Go through the entries below and give the number of lines that have the string "thumbnail", and only that.

-- Data provided follows --

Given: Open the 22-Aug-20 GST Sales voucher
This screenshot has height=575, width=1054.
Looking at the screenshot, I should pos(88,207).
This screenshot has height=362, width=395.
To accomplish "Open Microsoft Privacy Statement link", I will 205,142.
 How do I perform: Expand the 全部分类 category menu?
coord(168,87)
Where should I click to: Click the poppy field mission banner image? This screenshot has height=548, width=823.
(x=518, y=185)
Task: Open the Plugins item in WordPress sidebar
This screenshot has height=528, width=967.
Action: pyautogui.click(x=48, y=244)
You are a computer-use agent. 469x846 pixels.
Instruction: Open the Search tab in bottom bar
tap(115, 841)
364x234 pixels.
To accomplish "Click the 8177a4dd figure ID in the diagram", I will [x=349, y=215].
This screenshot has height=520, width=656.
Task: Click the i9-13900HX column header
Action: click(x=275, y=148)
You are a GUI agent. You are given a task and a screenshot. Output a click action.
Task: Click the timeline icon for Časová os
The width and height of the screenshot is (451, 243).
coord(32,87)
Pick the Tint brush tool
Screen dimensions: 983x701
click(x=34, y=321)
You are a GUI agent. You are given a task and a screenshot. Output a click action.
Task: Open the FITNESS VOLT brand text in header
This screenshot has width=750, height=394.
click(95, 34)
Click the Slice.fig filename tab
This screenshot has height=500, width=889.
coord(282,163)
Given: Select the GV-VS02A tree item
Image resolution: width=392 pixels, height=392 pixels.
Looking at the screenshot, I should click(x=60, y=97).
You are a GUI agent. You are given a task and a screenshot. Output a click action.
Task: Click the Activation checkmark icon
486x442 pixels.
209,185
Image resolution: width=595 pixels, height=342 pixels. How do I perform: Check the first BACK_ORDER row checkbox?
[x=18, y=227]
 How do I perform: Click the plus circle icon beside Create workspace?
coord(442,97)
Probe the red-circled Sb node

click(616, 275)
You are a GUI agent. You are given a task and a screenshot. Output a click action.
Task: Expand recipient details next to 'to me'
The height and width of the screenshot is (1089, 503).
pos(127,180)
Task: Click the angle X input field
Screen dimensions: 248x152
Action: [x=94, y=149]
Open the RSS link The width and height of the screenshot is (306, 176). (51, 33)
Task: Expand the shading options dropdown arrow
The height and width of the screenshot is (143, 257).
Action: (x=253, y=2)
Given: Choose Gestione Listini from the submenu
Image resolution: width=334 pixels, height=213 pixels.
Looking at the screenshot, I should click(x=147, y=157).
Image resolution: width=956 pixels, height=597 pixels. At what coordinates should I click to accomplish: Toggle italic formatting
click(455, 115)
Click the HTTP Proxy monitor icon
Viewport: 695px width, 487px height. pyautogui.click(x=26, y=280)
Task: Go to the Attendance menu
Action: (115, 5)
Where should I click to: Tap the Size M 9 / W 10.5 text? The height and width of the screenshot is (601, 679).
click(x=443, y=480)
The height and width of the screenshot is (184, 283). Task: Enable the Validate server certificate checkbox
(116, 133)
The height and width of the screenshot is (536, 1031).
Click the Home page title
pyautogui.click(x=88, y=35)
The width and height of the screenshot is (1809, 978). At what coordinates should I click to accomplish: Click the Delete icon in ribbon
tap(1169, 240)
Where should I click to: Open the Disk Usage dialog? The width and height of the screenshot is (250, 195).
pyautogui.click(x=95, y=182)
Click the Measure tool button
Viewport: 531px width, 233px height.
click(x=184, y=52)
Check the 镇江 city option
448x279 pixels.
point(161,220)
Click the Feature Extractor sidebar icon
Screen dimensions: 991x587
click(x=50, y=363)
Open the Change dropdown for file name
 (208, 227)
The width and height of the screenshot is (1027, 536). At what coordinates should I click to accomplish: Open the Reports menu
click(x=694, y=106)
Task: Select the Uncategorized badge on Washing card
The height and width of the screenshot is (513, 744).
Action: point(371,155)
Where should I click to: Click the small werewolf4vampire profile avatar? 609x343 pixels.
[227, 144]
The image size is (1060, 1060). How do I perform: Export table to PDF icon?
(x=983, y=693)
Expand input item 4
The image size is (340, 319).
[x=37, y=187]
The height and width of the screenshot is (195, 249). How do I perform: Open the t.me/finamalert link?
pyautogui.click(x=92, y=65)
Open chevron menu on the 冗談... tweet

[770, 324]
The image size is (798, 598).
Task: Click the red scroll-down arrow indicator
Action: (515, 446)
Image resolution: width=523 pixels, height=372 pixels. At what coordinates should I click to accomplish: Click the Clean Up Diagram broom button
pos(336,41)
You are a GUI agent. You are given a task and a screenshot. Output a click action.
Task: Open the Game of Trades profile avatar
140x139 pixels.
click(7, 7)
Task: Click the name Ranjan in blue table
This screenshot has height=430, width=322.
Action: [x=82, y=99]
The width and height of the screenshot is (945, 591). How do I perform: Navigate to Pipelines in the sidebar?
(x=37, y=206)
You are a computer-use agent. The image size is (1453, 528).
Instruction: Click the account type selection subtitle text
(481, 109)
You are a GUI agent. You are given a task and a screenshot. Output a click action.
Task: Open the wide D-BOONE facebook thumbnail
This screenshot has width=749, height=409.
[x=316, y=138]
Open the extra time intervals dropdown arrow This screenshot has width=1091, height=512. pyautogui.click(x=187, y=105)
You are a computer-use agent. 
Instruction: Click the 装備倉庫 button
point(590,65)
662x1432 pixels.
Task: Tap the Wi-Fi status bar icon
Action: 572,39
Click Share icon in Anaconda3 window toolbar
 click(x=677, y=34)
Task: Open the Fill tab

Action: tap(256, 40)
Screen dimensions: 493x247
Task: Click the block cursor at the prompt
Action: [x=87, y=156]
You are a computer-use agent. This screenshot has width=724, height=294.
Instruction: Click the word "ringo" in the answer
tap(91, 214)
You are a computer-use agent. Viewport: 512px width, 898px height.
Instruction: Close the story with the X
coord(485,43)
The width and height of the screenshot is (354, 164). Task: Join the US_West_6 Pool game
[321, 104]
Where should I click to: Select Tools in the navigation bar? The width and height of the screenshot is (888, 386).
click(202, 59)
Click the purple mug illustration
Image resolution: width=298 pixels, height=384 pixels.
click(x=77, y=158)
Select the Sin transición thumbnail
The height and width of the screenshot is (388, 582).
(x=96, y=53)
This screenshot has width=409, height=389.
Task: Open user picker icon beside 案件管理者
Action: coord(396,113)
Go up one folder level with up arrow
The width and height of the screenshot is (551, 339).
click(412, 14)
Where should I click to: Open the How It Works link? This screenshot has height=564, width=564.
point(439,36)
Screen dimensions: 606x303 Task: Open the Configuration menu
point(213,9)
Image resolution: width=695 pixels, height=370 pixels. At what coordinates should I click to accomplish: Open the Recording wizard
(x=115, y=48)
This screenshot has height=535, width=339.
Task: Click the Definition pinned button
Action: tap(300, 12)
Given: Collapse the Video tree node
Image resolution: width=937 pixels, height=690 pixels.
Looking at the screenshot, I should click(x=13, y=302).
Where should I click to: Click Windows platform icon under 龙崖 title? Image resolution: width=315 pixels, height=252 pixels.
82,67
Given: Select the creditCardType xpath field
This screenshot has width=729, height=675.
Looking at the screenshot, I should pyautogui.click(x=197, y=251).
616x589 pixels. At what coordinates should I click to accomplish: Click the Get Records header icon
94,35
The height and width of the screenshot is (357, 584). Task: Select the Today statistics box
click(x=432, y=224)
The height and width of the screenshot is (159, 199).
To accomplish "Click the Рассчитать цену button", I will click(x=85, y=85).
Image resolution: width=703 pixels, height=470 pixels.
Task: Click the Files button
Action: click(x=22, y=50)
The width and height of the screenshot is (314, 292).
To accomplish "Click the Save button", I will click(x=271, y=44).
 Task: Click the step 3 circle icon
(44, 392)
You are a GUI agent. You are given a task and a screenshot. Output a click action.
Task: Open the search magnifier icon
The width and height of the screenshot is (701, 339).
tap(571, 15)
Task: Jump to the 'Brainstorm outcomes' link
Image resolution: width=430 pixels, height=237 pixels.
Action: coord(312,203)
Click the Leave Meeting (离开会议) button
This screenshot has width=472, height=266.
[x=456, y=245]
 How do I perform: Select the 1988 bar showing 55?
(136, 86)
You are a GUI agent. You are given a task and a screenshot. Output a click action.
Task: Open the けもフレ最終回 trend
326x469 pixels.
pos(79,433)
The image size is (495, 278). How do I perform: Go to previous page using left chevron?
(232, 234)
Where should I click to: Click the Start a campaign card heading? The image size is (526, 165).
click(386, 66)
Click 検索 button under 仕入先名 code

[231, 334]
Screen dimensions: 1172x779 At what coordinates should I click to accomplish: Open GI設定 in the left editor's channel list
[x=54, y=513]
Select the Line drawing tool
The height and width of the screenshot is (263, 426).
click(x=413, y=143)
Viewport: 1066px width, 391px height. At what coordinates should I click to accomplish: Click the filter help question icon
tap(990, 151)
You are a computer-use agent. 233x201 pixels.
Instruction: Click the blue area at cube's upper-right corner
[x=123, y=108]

-- Data provided concluded --

* **Result of this exercise**
2